*WORK TO BE COMPLETED*.
The line containing "pozostałe (288, 740)" marks the start, and the last line of the records below marks the end. Print that run exactly and nothing else.

▼

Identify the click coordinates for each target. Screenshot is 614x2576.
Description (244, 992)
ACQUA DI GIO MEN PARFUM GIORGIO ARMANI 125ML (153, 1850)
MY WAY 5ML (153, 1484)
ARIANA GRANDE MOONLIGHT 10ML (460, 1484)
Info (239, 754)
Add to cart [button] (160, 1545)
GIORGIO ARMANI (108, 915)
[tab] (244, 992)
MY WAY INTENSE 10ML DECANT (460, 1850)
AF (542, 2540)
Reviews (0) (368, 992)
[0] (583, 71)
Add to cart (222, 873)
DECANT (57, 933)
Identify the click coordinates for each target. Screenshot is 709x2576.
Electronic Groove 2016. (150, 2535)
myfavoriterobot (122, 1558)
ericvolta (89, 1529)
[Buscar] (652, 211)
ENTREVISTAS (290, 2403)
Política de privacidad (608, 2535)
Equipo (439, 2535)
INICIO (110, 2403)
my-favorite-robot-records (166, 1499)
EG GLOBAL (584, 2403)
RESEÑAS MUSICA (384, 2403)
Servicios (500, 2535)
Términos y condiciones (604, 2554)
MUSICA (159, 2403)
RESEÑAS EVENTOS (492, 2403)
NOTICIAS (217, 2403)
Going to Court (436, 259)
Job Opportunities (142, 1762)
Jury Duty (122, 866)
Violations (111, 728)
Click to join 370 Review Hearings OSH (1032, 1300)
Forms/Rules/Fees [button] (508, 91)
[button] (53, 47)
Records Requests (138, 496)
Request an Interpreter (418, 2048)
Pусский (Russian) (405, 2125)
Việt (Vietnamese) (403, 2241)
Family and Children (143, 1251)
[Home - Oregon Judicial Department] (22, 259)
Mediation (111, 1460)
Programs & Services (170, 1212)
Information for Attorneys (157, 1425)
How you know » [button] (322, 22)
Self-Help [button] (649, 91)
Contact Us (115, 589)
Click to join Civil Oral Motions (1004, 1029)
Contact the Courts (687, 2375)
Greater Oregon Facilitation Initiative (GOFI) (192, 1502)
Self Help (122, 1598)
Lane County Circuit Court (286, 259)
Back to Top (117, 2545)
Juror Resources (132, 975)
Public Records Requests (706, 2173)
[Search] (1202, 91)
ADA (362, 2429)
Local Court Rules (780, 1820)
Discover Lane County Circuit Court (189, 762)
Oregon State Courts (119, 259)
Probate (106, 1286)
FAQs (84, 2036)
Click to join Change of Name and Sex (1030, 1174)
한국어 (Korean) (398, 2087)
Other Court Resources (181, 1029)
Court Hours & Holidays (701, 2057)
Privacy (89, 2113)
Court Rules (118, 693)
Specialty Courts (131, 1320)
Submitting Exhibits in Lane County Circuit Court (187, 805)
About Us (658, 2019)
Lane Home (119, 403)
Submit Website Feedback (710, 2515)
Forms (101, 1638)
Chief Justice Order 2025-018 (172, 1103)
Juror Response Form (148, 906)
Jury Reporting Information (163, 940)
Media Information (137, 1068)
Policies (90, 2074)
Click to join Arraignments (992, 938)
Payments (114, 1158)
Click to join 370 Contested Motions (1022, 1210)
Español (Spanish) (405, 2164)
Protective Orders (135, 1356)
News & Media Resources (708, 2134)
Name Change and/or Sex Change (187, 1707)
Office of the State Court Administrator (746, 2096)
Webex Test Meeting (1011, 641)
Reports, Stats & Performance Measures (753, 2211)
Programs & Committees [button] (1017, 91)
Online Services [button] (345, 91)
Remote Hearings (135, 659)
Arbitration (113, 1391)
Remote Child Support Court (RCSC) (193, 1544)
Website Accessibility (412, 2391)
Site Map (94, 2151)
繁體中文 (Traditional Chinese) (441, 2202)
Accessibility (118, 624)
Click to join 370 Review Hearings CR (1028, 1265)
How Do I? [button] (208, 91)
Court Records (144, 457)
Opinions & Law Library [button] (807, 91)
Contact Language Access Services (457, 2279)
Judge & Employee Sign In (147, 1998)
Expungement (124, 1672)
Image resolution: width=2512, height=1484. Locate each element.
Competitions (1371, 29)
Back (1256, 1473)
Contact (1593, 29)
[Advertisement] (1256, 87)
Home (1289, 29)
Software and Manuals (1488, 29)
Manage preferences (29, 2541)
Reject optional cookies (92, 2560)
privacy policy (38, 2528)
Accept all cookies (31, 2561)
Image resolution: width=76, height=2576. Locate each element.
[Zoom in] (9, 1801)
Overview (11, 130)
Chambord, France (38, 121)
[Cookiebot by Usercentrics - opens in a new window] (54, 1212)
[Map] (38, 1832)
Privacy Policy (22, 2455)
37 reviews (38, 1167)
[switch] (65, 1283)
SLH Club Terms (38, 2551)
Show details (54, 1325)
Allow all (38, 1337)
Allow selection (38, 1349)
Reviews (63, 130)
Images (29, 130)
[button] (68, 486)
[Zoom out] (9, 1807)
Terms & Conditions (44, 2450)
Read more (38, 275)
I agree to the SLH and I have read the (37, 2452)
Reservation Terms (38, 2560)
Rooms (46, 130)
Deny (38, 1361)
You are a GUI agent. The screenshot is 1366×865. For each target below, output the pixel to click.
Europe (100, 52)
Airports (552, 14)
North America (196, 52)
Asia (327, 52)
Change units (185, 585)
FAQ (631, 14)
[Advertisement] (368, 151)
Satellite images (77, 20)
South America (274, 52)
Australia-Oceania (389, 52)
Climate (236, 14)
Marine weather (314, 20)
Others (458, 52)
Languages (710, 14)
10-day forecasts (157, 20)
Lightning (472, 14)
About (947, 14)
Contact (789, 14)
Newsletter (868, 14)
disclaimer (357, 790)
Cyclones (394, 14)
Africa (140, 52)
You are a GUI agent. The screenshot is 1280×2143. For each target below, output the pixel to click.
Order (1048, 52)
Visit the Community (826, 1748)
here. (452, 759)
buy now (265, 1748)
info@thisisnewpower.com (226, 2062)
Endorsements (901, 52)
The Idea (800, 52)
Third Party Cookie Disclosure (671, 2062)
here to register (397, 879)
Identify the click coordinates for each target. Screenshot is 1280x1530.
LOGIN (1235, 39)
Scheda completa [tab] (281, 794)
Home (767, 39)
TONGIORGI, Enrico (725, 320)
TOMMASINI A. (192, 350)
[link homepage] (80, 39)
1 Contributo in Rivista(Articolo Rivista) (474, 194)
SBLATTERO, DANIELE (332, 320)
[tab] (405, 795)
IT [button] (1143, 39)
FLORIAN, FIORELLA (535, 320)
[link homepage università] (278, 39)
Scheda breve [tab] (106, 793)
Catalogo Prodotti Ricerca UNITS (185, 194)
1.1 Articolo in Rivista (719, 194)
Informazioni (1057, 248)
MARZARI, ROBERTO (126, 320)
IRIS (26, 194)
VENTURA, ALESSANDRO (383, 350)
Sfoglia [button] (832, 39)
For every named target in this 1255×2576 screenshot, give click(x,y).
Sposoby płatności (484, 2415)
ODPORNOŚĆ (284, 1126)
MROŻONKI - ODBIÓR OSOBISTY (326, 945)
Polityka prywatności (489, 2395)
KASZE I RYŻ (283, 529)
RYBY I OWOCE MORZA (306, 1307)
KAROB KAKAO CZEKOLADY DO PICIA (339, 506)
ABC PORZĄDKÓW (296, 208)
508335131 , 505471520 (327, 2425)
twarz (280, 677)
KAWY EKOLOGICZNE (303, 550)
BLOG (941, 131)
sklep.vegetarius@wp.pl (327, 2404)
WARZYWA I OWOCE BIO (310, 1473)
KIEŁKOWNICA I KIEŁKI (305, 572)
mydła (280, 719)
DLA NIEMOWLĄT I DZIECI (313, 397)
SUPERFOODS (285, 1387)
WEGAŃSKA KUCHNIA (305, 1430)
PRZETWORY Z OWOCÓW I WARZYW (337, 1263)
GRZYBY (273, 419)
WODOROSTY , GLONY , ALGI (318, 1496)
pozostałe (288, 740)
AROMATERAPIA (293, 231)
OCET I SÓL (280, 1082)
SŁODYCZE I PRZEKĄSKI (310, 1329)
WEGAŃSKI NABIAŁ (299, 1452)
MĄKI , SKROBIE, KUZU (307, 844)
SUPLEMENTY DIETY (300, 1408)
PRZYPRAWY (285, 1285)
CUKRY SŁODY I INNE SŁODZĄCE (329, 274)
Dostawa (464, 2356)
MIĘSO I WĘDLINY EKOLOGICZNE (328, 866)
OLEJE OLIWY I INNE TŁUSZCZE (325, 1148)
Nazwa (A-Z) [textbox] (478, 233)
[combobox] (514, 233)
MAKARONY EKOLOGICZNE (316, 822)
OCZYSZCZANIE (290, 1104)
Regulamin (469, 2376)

▲

*SOLVED PROBLEM*.
pozostałe (288, 740)
AROMATERAPIA (293, 231)
OCET I SÓL (280, 1082)
SŁODYCZE I PRZEKĄSKI (310, 1329)
WEGAŃSKI NABIAŁ (299, 1452)
MĄKI , SKROBIE, KUZU (307, 844)
SUPLEMENTY DIETY (300, 1408)
PRZYPRAWY (285, 1285)
CUKRY SŁODY I INNE SŁODZĄCE (329, 274)
Dostawa (464, 2356)
MIĘSO I WĘDLINY EKOLOGICZNE (328, 866)
OLEJE OLIWY I INNE TŁUSZCZE (325, 1148)
Nazwa (A-Z) [textbox] (478, 233)
[combobox] (514, 233)
MAKARONY EKOLOGICZNE (316, 822)
OCZYSZCZANIE (290, 1104)
Regulamin (469, 2376)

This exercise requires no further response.